The seventh episode of Ripping Yarns, the series of splendid adventures set in the early 1900s created by Terry Jones and Michael Palin; and first of the second series. "Whinfrey's Last Case" was first aired on 10th October 1979, and featured Palin as Gerald Whinfrey.

England, 1913. In the War Office in Whitehall the chiefs of staff are discussing rumours that the Germans are up to something almost unthinkable: trying to start the war a year early. Indeed, they might already have started hostilities without letting the British know. This disturbing possibility might jeopardise their chances of having a proper war against the Germans ever again. To counter this, they resolve to ask Gerald Whinfrey to look into it.

At his Club the next day, Whinfrey politely turns down the admirals and generals. He needs a holiday, he tells them. In the last four months he's ended the Balkan Wars, annexed two new colonies, started an insurrection in Brazil, and sold submarines to France. So now he's going off fishing, and to enjoy himself for a little while in a village on the coast of Cornwall.

Something strange is happening in the village of Torpoint. The railway station is deserted, except for an oddly starchy porter who tells him he's got off at the wrong place, then disappears. The local pub also seems deserted. Then he is served by a tiny old lady, who does not reach above the counter. She tells him that his rented home, Smuggler's Cottage, is terribly dangerous to get to. The high treacherous cliff road is only accessible by the village taxi, which she drives. As she rattles blindly along the road she tells him of previous inhabitants of the cottage.

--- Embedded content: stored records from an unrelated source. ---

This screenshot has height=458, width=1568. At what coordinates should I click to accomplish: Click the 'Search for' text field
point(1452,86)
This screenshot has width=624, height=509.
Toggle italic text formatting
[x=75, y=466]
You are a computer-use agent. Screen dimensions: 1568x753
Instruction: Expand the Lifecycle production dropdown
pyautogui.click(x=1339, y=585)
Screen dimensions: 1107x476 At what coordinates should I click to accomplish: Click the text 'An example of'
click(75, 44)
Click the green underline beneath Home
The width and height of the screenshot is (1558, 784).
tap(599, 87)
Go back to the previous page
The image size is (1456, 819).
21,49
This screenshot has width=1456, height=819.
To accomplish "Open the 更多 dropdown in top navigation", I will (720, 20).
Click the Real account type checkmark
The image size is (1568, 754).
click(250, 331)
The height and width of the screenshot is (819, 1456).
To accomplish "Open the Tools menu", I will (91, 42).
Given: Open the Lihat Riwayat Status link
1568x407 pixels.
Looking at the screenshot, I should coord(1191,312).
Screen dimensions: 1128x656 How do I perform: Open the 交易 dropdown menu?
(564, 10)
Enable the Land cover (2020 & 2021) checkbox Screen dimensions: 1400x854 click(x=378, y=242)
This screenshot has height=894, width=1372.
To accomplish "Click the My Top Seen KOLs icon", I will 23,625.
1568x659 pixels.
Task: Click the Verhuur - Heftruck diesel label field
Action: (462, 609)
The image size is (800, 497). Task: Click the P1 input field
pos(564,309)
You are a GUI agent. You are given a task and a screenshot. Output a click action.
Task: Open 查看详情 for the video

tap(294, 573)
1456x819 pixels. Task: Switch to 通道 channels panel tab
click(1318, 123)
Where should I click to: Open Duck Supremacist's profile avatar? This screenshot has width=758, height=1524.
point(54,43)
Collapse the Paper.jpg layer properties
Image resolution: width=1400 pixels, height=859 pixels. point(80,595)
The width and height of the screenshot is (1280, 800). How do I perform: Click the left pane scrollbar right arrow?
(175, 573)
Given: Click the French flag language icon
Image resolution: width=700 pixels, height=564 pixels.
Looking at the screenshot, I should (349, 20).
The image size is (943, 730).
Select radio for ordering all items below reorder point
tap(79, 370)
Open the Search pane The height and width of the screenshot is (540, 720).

"It was at Smuggler's Cottage that a young retired vicar went mad... chopped his wife into six hundred and eighty-two pieces. Bits of her were found in people's shoes for years afterwards... Twenty years after that another retired vicar bought it. He used to organise knitting circles -- 'Balaclavas for the Boer War' he called it. But not one of the old ladies ever came back from one of those knitting circles. Years later they were found embedded in the --" (Whinfrey interrupts her as they almost plunge off the cliff, and they wrench it back onto the road.) "Well, a year ago a retired bishop took the cottage over. He had a huge cheese grater..."

Because of the remoteness of the place he had expected to fend for himself; so he is surprised to be greeted at the cottage door by a housekeeper, Mrs Otway, a stiff and forbidding woman. And her assistant, Mrs Partington. And the head steward, Mr Carne, already met as the porter. And a butler, two assistant butlers, boot boy, ostler, master of the bedchamber, bedmakers, under assistant bedboy, cook, kitchen boys, and so on. He is escorted by an entourage of these up to his room.

The next morning he notices an army of seventy or eighty gardeners drilling under his window. Mr Girton, master of the bedchamber, assures him this is normal innocent Cornish hospitality, removes his clothes, locks him in, and plots with Mrs Otway that Whinfrey must not be allowed out. Whinfrey at first despairs of escaping, then remembers he is in smuggling country. He finds a total of twenty-three different secret passages out of the room, and flees pursued by Otway and Girton.

He makes his way to the pub, and when he enters the Bavarian drinking-songs cease abruptly. It is full of stout, honest Cornish fisher-folk. One of them who speaks English uneasily introduces the rest as, er, Eddie, and Tony, and another Tony, and er, Eddie, and another Eddie...

As he starts explaining his adventure to them, the Smuggler's Cottage head staff burst in and introduce themselves by their real German names, and explaining their cunning plan: gradually infiltrating Britain with crack squads of nannies, vicars, shepherds, cockneys, village idiots, judges. And they would have succeeded if the great Gerald Whinfrey hadn't intervened and caught them. With admiration they thank him, and the chiefs of staff turn up to arrest them all and to thank him for saving the country again.